The reply should hold every record, copied exactly.

Data shown>
BEGIN
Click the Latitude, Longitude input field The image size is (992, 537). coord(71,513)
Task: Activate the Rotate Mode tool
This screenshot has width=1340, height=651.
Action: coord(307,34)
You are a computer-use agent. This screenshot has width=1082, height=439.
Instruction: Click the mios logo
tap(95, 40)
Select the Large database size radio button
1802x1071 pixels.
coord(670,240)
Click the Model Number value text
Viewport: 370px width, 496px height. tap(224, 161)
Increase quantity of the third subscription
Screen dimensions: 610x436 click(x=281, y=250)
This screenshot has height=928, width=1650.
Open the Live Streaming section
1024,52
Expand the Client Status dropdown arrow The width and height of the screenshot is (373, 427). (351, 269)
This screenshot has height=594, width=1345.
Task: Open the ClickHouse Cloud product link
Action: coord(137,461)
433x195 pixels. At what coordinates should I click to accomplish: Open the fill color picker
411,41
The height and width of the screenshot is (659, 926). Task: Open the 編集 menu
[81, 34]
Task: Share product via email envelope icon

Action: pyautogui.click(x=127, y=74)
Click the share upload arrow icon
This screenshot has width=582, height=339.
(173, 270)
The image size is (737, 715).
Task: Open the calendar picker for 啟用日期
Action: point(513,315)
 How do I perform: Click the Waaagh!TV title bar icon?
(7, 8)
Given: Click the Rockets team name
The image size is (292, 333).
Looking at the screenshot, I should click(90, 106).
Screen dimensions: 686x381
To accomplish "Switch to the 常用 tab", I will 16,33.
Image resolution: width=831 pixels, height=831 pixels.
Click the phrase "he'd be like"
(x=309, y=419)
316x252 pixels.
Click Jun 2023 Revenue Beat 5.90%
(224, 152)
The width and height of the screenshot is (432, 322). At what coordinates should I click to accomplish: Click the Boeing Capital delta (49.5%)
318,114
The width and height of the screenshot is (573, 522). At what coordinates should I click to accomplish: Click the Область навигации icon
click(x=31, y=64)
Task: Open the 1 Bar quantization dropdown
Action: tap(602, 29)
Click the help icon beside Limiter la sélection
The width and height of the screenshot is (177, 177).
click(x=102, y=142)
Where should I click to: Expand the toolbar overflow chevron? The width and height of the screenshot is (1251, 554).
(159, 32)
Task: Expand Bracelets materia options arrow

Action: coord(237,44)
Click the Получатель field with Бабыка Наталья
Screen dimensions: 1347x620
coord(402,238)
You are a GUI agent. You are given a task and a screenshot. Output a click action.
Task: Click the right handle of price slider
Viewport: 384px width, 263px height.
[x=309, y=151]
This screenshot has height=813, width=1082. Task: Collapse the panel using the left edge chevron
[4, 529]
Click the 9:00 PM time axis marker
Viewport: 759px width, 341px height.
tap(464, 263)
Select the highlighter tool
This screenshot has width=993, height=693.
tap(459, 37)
END
Response area>
Click the Latitude, Longitude input field The image size is (992, 537). coord(71,513)
Task: Activate the Rotate Mode tool
This screenshot has width=1340, height=651.
Action: coord(307,34)
You are a computer-use agent. This screenshot has width=1082, height=439.
Instruction: Click the mios logo
tap(95, 40)
Select the Large database size radio button
1802x1071 pixels.
coord(670,240)
Click the Model Number value text
Viewport: 370px width, 496px height. tap(224, 161)
Increase quantity of the third subscription
Screen dimensions: 610x436 click(x=281, y=250)
This screenshot has height=928, width=1650.
Open the Live Streaming section
1024,52
Expand the Client Status dropdown arrow The width and height of the screenshot is (373, 427). (351, 269)
This screenshot has height=594, width=1345.
Task: Open the ClickHouse Cloud product link
Action: coord(137,461)
433x195 pixels. At what coordinates should I click to accomplish: Open the fill color picker
411,41
The height and width of the screenshot is (659, 926). Task: Open the 編集 menu
[81, 34]
Task: Share product via email envelope icon

Action: pyautogui.click(x=127, y=74)
Click the share upload arrow icon
This screenshot has width=582, height=339.
(173, 270)
The image size is (737, 715).
Task: Open the calendar picker for 啟用日期
Action: point(513,315)
 How do I perform: Click the Waaagh!TV title bar icon?
(7, 8)
Given: Click the Rockets team name
The image size is (292, 333).
Looking at the screenshot, I should click(90, 106).
Screen dimensions: 686x381
To accomplish "Switch to the 常用 tab", I will 16,33.
Image resolution: width=831 pixels, height=831 pixels.
Click the phrase "he'd be like"
(x=309, y=419)
316x252 pixels.
Click Jun 2023 Revenue Beat 5.90%
(224, 152)
The width and height of the screenshot is (432, 322). At what coordinates should I click to accomplish: Click the Boeing Capital delta (49.5%)
318,114
The width and height of the screenshot is (573, 522). At what coordinates should I click to accomplish: Click the Область навигации icon
click(x=31, y=64)
Task: Open the 1 Bar quantization dropdown
Action: tap(602, 29)
Click the help icon beside Limiter la sélection
The width and height of the screenshot is (177, 177).
click(x=102, y=142)
Where should I click to: Expand the toolbar overflow chevron? The width and height of the screenshot is (1251, 554).
(159, 32)
Task: Expand Bracelets materia options arrow

Action: coord(237,44)
Click the Получатель field with Бабыка Наталья
Screen dimensions: 1347x620
coord(402,238)
You are a GUI agent. You are given a task and a screenshot. Output a click action.
Task: Click the right handle of price slider
Viewport: 384px width, 263px height.
[x=309, y=151]
This screenshot has height=813, width=1082. Task: Collapse the panel using the left edge chevron
[4, 529]
Click the 9:00 PM time axis marker
Viewport: 759px width, 341px height.
tap(464, 263)
Select the highlighter tool
This screenshot has width=993, height=693.
tap(459, 37)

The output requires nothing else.